1870 – Hiram Rhodes Revels, a Republican from Natchez, Mississippi, is sworn into the U.S. Senate, becoming the first African American ever to sit in Congress. He is assigned to serve on the Committee on Education and Labor and the Committee on the District of Columbia.

1916 – German troops seize Fort Douaumont, the most formidable of the forts guarding the walled city of Verdun, France, four days after launching their initial attack.
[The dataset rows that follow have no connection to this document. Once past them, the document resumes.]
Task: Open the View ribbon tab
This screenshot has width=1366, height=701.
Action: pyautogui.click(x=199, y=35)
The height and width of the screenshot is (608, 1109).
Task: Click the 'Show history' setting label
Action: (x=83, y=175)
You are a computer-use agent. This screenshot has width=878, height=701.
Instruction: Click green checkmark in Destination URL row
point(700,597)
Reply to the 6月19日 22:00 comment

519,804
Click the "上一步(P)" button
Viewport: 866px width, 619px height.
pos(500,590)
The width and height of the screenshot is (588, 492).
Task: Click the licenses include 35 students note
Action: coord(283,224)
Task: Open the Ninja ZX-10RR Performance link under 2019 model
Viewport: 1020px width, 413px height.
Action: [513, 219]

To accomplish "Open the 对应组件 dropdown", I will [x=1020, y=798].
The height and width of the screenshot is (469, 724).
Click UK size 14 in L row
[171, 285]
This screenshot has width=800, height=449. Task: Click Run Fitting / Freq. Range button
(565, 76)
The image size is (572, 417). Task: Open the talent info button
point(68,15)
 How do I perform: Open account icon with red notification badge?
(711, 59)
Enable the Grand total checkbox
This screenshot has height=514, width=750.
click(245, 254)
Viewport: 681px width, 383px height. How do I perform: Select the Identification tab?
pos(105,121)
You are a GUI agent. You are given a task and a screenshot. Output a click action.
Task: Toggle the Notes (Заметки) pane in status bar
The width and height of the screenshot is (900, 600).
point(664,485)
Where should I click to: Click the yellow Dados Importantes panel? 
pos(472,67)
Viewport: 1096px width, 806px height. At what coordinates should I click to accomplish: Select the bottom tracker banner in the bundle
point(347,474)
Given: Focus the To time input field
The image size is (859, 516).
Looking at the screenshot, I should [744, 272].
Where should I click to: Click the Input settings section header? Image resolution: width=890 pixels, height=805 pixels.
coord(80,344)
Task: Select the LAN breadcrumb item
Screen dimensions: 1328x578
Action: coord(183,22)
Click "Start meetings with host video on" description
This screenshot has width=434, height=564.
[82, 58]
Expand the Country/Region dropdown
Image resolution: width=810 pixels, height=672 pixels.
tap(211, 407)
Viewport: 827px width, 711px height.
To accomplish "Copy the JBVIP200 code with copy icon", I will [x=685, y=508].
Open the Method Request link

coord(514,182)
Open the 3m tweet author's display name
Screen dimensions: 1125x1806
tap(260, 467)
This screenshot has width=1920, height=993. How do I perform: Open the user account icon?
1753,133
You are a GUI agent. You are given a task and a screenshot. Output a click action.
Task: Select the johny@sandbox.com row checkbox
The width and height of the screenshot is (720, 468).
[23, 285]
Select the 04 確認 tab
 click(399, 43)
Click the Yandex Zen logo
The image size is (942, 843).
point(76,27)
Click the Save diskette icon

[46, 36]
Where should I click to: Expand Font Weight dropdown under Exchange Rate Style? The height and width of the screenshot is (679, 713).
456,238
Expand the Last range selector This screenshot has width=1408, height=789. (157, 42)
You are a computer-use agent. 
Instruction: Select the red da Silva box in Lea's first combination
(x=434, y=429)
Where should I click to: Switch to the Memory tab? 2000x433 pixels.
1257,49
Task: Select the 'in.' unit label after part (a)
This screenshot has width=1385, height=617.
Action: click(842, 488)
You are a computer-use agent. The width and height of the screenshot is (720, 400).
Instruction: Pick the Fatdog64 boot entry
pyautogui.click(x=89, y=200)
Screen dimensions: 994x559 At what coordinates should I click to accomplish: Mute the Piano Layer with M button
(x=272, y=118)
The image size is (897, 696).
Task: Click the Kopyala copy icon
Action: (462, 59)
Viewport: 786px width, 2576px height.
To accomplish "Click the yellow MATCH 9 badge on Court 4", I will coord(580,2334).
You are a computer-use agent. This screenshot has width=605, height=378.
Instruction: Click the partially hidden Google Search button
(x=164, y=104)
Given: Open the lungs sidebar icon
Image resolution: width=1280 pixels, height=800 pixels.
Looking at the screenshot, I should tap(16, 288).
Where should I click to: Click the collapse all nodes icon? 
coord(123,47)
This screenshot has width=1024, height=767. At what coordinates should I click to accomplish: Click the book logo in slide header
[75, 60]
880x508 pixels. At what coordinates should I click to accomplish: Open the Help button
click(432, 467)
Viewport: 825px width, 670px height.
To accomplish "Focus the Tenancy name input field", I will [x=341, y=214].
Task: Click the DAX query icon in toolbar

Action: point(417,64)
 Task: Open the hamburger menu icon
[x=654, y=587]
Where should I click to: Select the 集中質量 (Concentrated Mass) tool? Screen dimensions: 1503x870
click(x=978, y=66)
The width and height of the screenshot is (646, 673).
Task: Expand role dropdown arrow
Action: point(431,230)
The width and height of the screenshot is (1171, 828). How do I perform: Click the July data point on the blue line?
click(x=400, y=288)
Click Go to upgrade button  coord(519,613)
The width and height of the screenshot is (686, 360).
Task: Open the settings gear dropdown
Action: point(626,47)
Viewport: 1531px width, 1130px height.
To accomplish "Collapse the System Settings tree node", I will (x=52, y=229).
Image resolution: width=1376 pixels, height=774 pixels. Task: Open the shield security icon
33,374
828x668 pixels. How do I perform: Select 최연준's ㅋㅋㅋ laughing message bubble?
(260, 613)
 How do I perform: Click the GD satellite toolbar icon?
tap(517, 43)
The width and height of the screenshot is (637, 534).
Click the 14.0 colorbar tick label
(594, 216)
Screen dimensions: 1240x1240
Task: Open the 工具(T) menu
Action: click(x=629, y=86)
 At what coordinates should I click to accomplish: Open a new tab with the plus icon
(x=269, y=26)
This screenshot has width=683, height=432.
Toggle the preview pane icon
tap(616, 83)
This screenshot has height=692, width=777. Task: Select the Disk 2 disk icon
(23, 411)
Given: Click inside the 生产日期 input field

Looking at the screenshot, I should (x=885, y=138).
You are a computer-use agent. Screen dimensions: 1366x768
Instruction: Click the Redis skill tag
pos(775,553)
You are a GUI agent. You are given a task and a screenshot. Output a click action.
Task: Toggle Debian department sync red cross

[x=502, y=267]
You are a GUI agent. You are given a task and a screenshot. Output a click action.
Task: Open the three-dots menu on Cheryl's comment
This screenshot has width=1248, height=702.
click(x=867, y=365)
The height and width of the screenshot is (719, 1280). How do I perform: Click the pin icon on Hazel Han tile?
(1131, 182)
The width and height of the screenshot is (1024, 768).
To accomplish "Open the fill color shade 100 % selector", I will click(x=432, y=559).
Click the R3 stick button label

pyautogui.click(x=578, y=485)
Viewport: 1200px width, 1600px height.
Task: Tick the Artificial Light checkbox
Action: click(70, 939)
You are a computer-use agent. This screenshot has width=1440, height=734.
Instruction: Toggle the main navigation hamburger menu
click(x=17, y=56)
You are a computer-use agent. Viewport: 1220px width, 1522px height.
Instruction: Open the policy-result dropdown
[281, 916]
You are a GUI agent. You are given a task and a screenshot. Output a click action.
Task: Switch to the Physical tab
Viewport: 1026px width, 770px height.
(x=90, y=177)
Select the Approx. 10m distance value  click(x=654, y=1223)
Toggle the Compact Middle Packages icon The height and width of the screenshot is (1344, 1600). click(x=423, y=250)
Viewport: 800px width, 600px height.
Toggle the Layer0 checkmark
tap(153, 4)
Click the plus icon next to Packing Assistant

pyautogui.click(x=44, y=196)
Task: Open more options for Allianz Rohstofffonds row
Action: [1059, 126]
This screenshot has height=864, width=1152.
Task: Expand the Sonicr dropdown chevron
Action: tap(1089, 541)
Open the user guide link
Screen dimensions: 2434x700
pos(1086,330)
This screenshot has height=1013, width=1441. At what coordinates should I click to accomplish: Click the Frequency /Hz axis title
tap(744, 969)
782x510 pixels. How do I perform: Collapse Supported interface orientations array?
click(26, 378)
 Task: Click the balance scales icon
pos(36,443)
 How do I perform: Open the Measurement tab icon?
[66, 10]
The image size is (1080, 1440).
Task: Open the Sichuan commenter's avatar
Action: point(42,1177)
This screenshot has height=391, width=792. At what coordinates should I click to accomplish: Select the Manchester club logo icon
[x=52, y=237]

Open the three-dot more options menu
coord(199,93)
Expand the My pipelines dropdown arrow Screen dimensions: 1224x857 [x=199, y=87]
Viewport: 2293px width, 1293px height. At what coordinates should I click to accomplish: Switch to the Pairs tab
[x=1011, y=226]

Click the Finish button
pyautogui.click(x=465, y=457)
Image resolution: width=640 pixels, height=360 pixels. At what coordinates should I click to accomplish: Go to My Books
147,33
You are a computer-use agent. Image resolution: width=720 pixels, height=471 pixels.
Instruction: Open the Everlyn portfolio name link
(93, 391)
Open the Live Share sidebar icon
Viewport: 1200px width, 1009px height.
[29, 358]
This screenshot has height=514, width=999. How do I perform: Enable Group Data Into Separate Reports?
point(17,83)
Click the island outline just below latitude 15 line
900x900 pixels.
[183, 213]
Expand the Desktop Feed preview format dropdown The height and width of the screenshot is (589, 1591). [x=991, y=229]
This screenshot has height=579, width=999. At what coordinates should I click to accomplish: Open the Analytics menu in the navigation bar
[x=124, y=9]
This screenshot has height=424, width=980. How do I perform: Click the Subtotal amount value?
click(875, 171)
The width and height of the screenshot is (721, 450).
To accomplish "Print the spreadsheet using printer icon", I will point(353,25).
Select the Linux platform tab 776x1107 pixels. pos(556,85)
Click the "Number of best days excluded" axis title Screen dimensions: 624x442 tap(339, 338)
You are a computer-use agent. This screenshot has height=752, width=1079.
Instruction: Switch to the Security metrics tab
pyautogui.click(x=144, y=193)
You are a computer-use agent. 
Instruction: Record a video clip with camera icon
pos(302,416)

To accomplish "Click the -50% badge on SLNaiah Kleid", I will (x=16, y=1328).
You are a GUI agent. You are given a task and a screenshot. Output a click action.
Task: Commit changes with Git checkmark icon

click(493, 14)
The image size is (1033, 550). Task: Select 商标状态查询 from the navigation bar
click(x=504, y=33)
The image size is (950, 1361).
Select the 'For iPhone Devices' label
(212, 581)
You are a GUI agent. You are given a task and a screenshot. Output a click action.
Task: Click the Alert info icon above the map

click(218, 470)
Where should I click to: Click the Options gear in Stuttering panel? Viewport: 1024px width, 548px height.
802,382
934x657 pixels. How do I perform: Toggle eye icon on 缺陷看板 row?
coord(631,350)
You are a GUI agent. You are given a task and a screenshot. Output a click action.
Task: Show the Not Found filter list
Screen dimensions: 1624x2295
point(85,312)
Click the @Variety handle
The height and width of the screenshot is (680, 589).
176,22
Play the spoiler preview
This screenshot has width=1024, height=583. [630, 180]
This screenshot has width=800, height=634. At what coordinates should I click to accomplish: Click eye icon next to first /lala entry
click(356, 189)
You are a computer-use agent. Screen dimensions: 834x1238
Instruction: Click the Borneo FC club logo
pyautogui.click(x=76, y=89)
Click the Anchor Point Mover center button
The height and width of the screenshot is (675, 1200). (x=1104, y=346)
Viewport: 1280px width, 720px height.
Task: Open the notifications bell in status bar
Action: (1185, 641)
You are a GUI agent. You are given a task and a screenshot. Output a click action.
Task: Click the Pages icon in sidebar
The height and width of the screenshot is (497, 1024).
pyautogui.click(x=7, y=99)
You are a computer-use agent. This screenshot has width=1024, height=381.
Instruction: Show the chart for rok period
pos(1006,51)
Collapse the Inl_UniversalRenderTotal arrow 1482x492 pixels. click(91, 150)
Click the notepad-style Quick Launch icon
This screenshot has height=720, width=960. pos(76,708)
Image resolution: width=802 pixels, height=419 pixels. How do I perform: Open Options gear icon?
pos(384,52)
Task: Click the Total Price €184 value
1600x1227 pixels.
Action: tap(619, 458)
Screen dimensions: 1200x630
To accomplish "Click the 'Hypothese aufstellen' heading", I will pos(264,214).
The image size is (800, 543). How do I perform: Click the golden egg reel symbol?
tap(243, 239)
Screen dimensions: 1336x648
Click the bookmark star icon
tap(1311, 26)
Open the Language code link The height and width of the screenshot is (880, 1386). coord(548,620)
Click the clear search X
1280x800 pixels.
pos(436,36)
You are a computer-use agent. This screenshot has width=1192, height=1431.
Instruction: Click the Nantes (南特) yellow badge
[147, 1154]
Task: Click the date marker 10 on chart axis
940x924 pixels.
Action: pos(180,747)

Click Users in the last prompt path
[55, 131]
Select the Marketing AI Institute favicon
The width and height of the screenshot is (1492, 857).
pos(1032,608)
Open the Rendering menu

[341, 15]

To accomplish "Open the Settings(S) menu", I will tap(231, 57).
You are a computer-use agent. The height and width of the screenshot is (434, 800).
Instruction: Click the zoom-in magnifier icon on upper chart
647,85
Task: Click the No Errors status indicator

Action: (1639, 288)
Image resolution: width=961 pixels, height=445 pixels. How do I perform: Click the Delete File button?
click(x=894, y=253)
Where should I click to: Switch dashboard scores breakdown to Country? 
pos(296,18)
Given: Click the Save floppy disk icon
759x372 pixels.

The Battle of Verdun becomes the longest and bloodiest conflict of World War I, lasting 10 months and resulting in over 700,000 casualties.

1950 – The TV comedy “Your Show of Shows,” hosted by Sid Caesar and Imogene Coca, premieres, eventually helping launch the successful entertainment careers of Carl Reiner, Mel Brooks, Neil Simon, Woody Allen and others.

1964 – Twenty-two-year-old Cassius Clay (who later changes his name to Muhammad Ali) stuns odds-makers by dethroning world heavyweight boxing champ Sonny Liston in a seventh-round technical knockout in Miami Beach.

1984 – A massive explosion, triggered when gasoline from a ruptured pipeline ignited, levels a shantytown outside Sao Paulo, Brazil, killing at least 500 people — mostly young children. However, investigators speculate that the actual death toll may have been closer to 700 since many bodies were incinerated in the intense blaze.

1986 – President Ferdinand Marcos of the Philippines flees the nation after 20 years of rule. Corazon Aquino becomes that nation’s first woman president. 

2004 – “The Passion of the Christ,” Mel Gibson’s controversial film about the final hours of Jesus of Nazareth’s life, opens in U.S. theaters, starring  Jim Caviezel as Jesus. It receives three Oscar nominations.